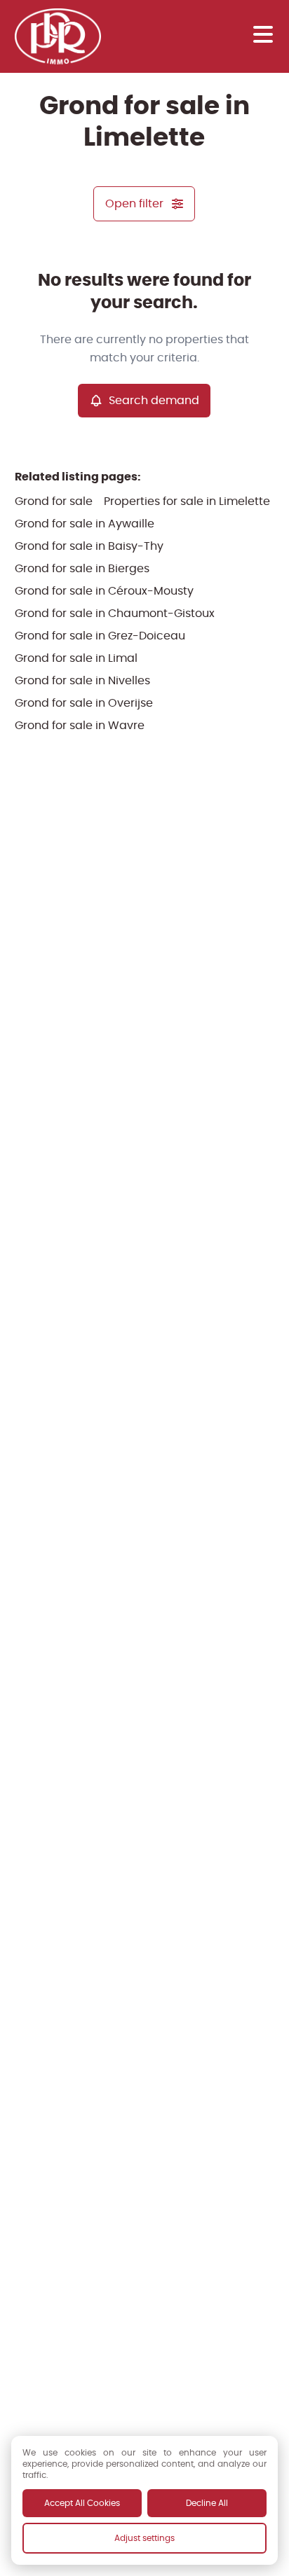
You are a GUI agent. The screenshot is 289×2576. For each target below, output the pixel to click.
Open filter (134, 203)
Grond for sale (54, 501)
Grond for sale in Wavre (79, 725)
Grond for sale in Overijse (84, 702)
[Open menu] (263, 34)
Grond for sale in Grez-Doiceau (100, 635)
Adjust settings (144, 2538)
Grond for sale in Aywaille (84, 523)
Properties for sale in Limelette (187, 501)
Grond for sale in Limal (76, 658)
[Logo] (71, 36)
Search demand (154, 400)
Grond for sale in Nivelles (82, 680)
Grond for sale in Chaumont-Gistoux (115, 613)
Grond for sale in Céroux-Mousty (104, 590)
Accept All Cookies (82, 2503)
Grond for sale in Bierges (82, 568)
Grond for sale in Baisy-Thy (89, 546)
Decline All (207, 2503)
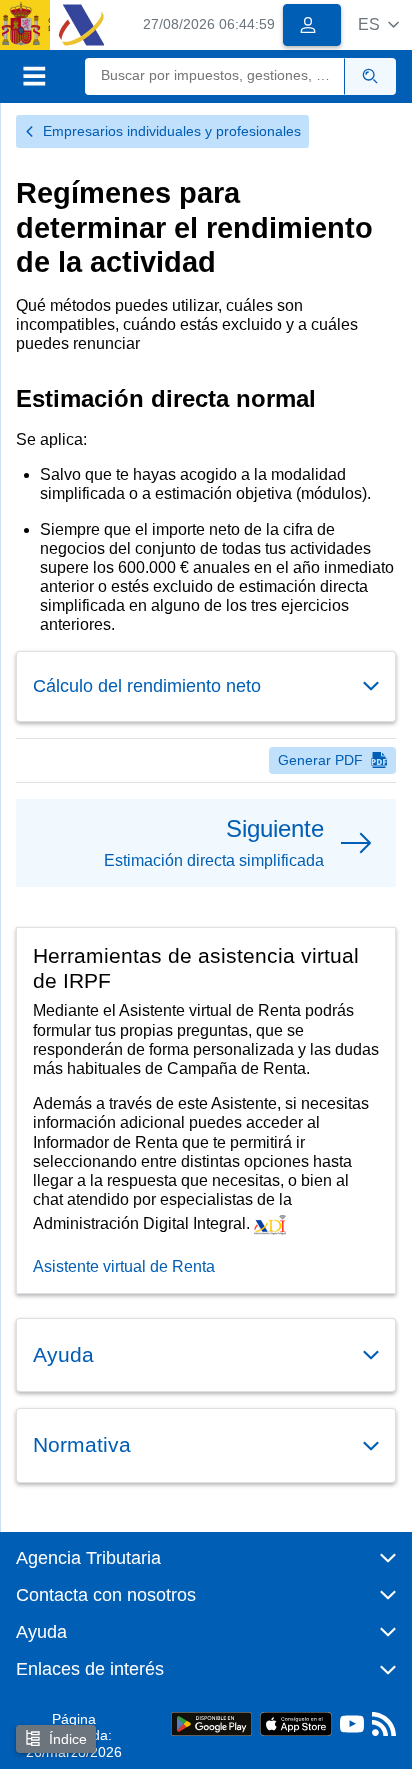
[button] (378, 24)
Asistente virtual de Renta (124, 1266)
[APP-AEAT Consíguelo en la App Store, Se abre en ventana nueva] (296, 1722)
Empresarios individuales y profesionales (172, 131)
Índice (68, 1739)
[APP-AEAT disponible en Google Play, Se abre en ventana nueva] (211, 1722)
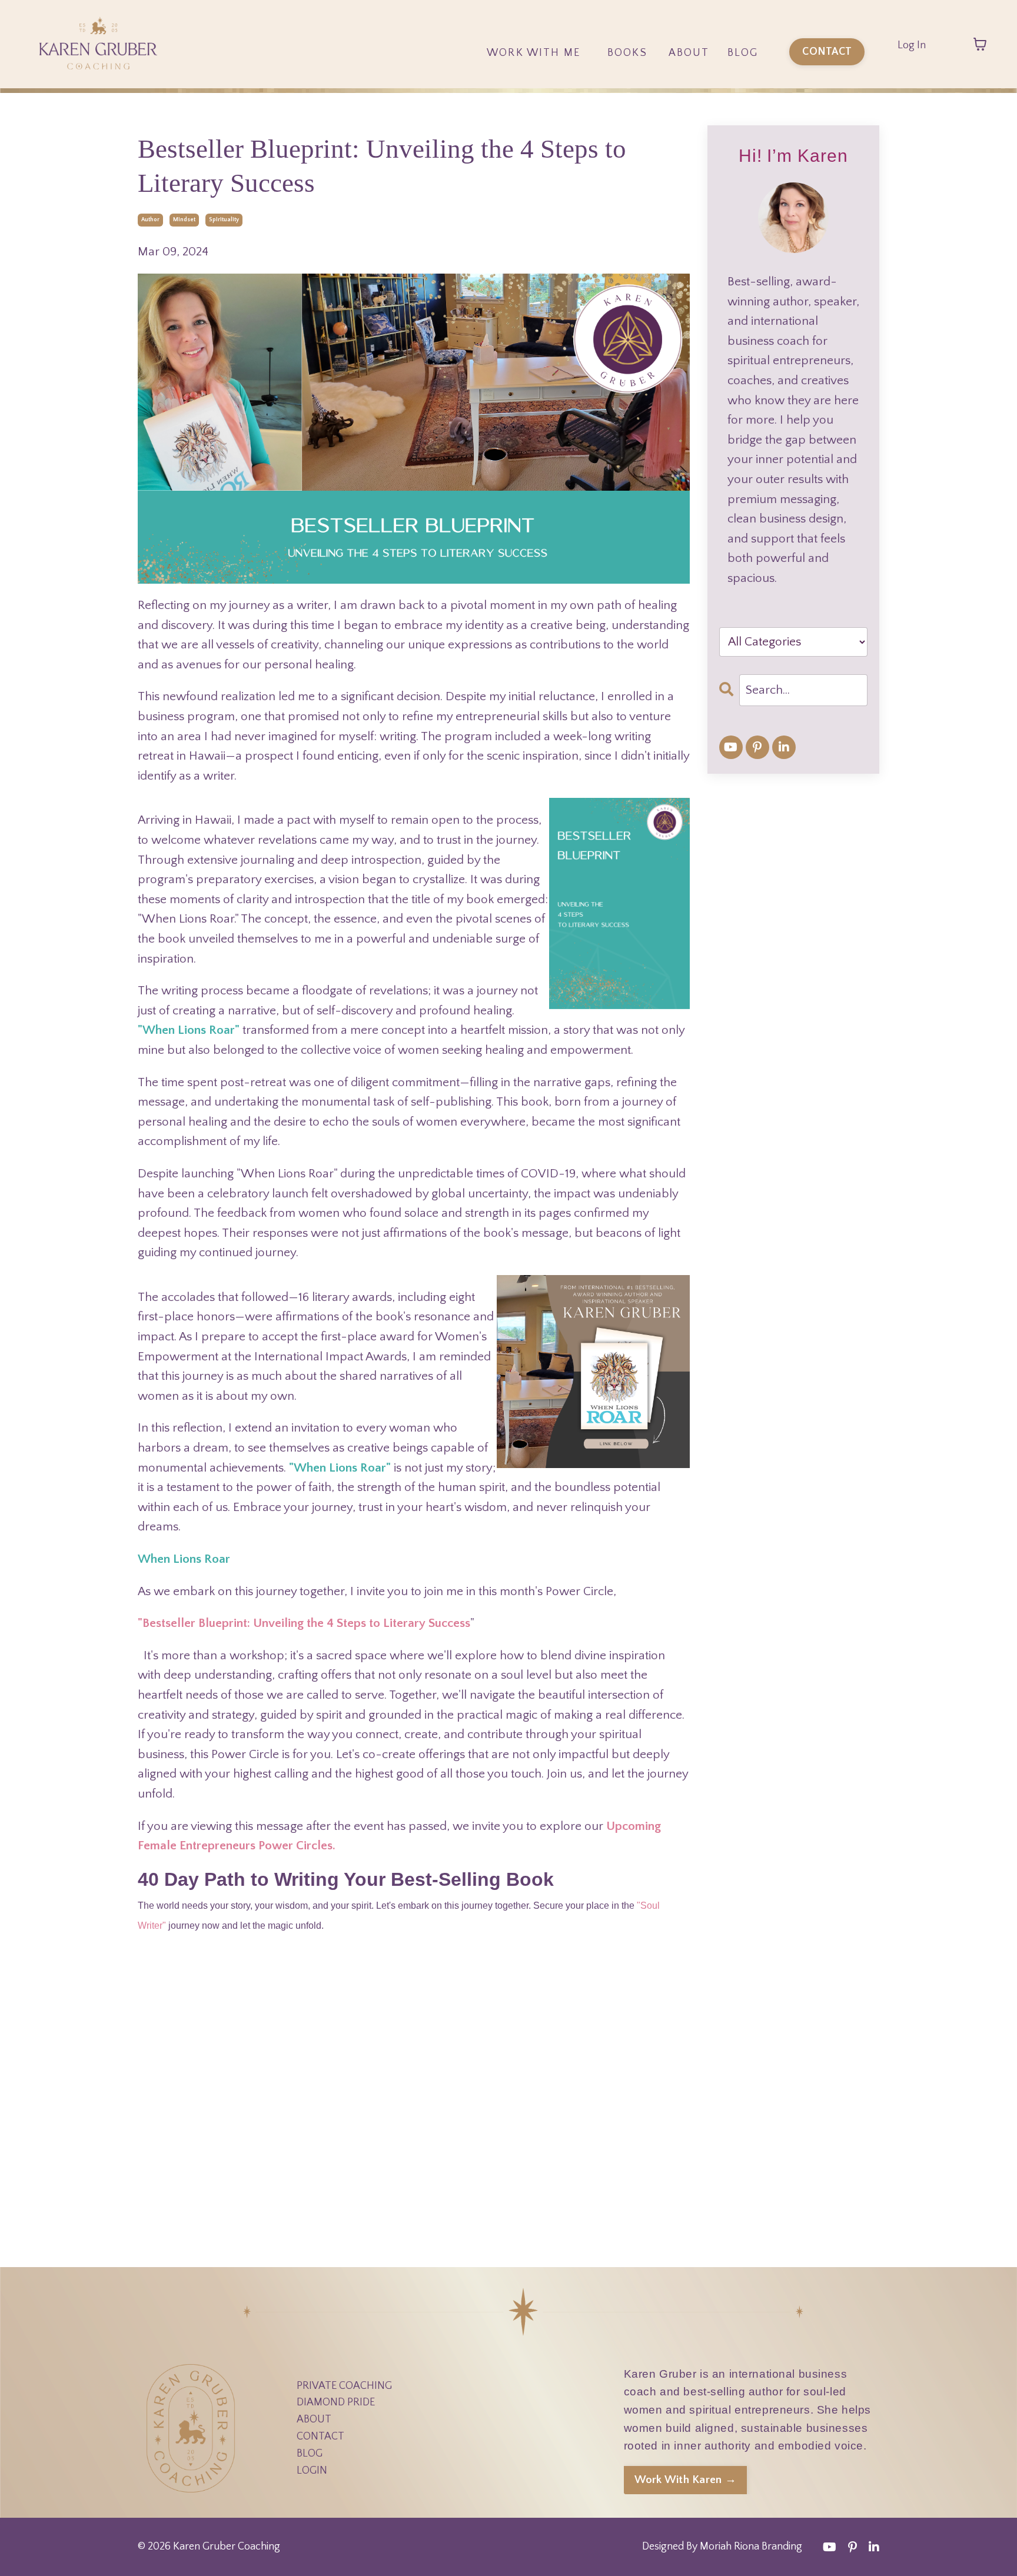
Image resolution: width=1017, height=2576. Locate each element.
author (150, 220)
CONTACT (320, 2436)
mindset (184, 220)
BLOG (310, 2453)
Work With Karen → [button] (685, 2480)
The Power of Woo (628, 83)
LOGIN (312, 2471)
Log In (912, 45)
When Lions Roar (627, 113)
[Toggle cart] (980, 44)
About (689, 53)
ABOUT (314, 2419)
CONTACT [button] (827, 52)
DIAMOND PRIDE (336, 2402)
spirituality (224, 220)
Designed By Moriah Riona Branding (722, 2546)
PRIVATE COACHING (344, 2386)
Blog (743, 53)
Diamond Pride (534, 83)
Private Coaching (534, 113)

────────────────────

● **Task brief**:
Copy every line of the entries above in which "abre" occurs.

● **Output**:
[APP-AEAT Consíguelo en la App Store, Se abre en ventana nueva] (296, 1722)
[APP-AEAT disponible en Google Play, Se abre en ventana nueva] (211, 1722)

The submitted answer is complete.